• Question: is it possible to keep someone alive for a long long time by justing giving them a heart transplant and a few organ transplants?

    Asked by ayywin to Andrew, Daniel, Hayley, Natalia, Peta on 16 Nov 2011.
    • Photo: Daniel Scully

      Daniel Scully answered on 16 Nov 2011:


      I suppose the brain is the most important thing for you being alive… so in principle if you could replace all the tasks of the body it could be done.

      You’d need to pump in a suply of oxygenated blood – replacing the heart and lungs – with enough nutrients for cells to make repairs – replacing the stomach. Horemones would be imprtant to produce and supply too.
      You’d need to provide an immune system, to fight off any infections the brain acquired.

      You’d then need to take away all the used blood, with the dead cells and waste products inside it, filter and clean it – like your liver and kidneys, then return it to the system.

      But if you could do all that (and probably more), why not…

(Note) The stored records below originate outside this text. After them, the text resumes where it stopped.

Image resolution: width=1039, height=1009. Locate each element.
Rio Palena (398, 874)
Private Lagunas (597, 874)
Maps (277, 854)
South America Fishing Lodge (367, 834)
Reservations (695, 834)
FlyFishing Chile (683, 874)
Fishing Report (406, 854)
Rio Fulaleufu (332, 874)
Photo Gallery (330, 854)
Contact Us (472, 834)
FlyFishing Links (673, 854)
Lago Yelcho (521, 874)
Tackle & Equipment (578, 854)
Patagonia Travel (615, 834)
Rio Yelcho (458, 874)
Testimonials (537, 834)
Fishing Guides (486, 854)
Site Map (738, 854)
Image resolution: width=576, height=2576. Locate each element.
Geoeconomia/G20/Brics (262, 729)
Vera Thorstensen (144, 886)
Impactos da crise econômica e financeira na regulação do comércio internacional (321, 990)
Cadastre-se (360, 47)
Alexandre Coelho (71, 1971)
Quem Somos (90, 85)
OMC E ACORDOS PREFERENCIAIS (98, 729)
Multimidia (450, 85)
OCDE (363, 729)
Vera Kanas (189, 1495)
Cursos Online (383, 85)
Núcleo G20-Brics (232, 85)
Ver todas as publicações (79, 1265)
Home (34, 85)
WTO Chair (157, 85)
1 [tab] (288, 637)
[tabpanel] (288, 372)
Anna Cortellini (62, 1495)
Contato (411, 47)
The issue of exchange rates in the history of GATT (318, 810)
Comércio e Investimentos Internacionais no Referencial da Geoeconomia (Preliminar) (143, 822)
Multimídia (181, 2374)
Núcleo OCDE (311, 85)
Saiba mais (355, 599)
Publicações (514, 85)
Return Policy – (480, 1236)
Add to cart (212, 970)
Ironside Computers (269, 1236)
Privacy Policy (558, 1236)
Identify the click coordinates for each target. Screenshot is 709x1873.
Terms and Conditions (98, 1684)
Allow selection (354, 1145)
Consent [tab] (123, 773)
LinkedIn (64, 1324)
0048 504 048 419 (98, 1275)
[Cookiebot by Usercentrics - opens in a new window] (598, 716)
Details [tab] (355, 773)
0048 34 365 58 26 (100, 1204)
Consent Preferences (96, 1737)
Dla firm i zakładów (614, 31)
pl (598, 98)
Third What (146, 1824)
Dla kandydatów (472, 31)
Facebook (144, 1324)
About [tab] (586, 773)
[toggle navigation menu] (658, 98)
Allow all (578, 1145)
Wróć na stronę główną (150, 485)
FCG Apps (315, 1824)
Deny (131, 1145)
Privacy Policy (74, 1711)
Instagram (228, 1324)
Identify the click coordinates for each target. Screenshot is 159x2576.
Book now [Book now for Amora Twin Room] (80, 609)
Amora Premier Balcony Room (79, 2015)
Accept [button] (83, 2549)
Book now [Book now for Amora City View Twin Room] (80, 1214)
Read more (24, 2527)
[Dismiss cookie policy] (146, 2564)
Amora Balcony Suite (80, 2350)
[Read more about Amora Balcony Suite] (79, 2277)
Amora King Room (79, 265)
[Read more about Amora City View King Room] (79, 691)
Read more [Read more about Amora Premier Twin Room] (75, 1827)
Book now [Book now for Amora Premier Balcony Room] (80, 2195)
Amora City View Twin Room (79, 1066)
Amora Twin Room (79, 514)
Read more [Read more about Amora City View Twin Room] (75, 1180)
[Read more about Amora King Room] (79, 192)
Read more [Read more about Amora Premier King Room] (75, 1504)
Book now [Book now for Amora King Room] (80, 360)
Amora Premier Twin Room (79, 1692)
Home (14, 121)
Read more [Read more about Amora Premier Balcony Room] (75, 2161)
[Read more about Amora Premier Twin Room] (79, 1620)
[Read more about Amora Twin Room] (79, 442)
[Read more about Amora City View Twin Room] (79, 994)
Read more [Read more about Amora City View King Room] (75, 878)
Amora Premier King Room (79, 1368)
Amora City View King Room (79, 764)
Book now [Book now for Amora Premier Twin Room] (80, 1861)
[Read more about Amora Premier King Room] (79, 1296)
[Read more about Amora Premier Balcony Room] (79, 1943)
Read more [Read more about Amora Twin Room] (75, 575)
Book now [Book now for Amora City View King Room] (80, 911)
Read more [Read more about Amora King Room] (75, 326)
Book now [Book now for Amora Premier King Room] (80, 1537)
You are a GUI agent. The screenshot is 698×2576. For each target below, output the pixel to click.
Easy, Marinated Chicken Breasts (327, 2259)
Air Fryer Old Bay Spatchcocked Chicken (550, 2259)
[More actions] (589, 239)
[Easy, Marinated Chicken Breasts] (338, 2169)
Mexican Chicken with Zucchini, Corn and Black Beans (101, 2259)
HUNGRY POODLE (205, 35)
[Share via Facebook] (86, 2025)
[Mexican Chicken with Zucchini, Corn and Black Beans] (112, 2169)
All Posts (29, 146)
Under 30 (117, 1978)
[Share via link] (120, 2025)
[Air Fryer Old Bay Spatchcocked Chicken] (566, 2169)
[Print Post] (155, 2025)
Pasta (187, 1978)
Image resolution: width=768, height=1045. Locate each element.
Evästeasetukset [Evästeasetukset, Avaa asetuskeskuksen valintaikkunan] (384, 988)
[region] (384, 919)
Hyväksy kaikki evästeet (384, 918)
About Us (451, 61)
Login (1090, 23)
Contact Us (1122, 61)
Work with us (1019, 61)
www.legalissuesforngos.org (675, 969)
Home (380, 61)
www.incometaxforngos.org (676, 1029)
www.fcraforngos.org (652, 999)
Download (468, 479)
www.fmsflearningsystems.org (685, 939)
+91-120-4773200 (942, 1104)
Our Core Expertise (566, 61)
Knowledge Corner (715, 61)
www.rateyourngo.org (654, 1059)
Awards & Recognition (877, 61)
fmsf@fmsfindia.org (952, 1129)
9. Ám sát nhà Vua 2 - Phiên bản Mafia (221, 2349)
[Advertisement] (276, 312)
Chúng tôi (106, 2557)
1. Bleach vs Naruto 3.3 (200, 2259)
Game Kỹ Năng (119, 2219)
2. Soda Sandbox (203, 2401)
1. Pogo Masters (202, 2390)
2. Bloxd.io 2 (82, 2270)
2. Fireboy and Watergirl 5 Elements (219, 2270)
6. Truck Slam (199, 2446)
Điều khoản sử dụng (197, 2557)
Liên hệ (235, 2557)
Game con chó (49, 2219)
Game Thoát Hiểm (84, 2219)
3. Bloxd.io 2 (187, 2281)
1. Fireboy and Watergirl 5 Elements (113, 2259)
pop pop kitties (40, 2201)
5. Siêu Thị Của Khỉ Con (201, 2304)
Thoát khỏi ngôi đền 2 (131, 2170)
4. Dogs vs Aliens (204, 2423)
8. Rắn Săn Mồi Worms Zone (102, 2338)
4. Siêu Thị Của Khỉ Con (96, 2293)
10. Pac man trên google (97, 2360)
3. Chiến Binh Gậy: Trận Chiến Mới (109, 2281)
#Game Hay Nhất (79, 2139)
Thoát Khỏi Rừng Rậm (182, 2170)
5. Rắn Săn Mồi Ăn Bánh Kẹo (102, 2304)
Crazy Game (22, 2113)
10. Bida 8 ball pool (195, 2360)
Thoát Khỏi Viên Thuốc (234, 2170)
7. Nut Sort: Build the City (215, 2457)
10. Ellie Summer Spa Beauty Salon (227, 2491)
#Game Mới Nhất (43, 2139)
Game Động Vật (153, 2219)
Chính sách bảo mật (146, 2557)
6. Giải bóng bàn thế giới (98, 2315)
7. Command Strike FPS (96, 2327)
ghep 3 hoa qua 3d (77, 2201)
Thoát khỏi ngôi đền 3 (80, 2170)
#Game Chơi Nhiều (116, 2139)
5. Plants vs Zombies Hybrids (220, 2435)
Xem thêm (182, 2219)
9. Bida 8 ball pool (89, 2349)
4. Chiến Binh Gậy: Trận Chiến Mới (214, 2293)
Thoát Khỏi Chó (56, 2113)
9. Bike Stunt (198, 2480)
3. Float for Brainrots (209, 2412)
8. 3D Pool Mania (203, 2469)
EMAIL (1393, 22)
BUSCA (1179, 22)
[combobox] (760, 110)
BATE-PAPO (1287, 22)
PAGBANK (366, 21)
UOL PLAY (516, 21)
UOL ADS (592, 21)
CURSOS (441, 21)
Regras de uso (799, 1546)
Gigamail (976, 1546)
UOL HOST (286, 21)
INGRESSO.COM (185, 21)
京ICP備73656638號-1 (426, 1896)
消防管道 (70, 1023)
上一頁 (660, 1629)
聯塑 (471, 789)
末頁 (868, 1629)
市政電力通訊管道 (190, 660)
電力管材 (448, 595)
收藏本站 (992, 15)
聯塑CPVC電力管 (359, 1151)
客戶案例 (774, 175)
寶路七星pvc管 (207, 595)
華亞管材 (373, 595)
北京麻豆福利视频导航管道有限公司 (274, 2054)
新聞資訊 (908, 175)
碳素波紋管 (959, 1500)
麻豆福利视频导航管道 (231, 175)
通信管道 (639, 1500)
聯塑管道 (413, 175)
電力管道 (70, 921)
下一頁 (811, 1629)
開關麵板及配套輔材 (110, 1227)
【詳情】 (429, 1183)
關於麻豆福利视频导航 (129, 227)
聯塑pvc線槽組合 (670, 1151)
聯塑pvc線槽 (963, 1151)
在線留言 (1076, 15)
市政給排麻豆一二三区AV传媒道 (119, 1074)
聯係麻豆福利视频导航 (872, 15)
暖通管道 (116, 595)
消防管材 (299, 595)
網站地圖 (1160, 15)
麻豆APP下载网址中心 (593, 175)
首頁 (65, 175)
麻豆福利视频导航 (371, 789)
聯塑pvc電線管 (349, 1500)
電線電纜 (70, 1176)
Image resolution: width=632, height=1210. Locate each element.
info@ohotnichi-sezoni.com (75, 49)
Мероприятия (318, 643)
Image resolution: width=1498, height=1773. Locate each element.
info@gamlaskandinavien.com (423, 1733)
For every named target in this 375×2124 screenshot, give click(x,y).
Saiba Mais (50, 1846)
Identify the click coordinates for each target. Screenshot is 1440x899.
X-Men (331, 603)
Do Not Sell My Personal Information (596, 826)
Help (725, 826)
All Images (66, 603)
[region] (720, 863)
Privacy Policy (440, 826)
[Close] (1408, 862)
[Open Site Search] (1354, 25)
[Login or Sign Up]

    • Photo: Andrew Cairns

      Andrew Cairns answered on 16 Nov 2011:


      In principle, yes, although having an organ transplant is a huge, huge ordeal for anyone to have, even if the rest of the body is healthy. The body’s first response to a new organ is to fight it, as the cells are recognised as being from somebody else. This means the entire immune response is suppressed, opening up the possibility of infection.

      If you replaced multiple organs at once, this risk would increase as well, and in all likelihood you would die of an infection.